CMS and the Departments acknowledged these concerns but concluded that they did not justify limiting the scope of the rules. Regarding the privacy implication of third-party apps, CMS argued that a market will develop where apps with stronger, more consumer-friendly privacy and security policies would become more trusted and more popular. CMS also encouraged health plans to provide warnings to their members about the risks of disclosures. The Departments similarly argued that the public availability of price information will put downward pressure on health care costs, which will outweigh any negative repercussions of such disclosure. This conclusion has been buttressed by the fate of the hospital price transparency rule, which also requires the disclosure of proprietary information and so far has survived challenges in court.

Compliance Challenges

For health plans, both rules impose a host of compliance challenges. Plans need to figure out exactly what data needs to be made available, how to make it available and how to keep updating that data so that they meet their legal responsibilities.

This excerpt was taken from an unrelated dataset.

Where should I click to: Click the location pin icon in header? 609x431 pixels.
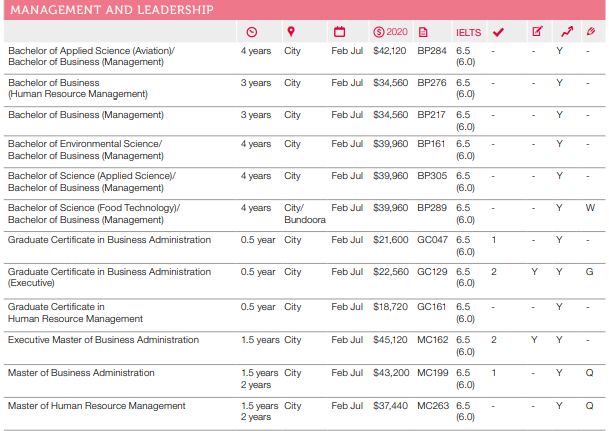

Requirements that appear simple often become complex in practice. For example, the interoperability rule requires disclosure via an application programming interface (API) of certain clinical data maintained by health plans. But are plans obligated to send every piece of clinical data they hold, even if data is held in large PDFs or exists outside a plan’s designated record set? CMS has provided some guidance on this question, which plans are just now addressing.

Under the transparency rule, the Departments have provided some guidance on how plans are supposed to report negotiated prices when they use downstream intermediaries, such as behavioral health organizations, to contract for providers and when they use alternative fee arrangements, such as capitated models, to pay providers. But more guidance will likely be needed to address the range of downstream and alternative fee arrangements. Even with the guidance, plans will have thorny judgments to make about how to report particular negotiated rates.

Ultimate Impact

While plans are now developing systems to comply with the rules, the extent of their impact may not be fully understood for years.

CMS and the Departments both put consumers at the center of each rule. CMS believes many Medicare and Medicaid beneficiaries will eagerly download apps on their phones that allow them to view their claims and clinical data and help them better manage their own care. Similarly, the Departments think that commercial plan enrollees will use the cost information to obtain estimates of the costs of services at certain providers and obtain care from lower-cost providers based on that data.

But will this actually happen? How often will Medicare and Medicaid beneficiaries go through the trouble of finding an app, authenticating themselves with their health plans and seeking to manage their own care? How many consumers will bother to use the resources provided by the transparency rule to shop for lower-priced health care services?

One possibility is that it may not be consumers who are the main users of the newly available data. While the focus of the interoperability rule has been consumer access to data, the rule also requires health plans to share data with one another if directed to do so by their members, and the Trump administration proposed requiring disclosures to providers as well (the final rule was never published, and it remains unclear whether the Biden administration will follow through). Even if consumers do not make common use of their data, health plans and potentially providers could use the data made available through the interoperability rule to better coordinate care. Similarly, even if health plan enrollees rarely use the transparency rule data to help them shop for health care services, others may make use of the public versions of such data. Providers may scan the transparency rule data to have a better sense of the rates being obtained by their competitors; the same may occur with regard to health plans. Researchers too may see the data as a trove of information that can be used for the development of new health policies, thereby impacting the health care marketplace without relying on changed behavior of consumers.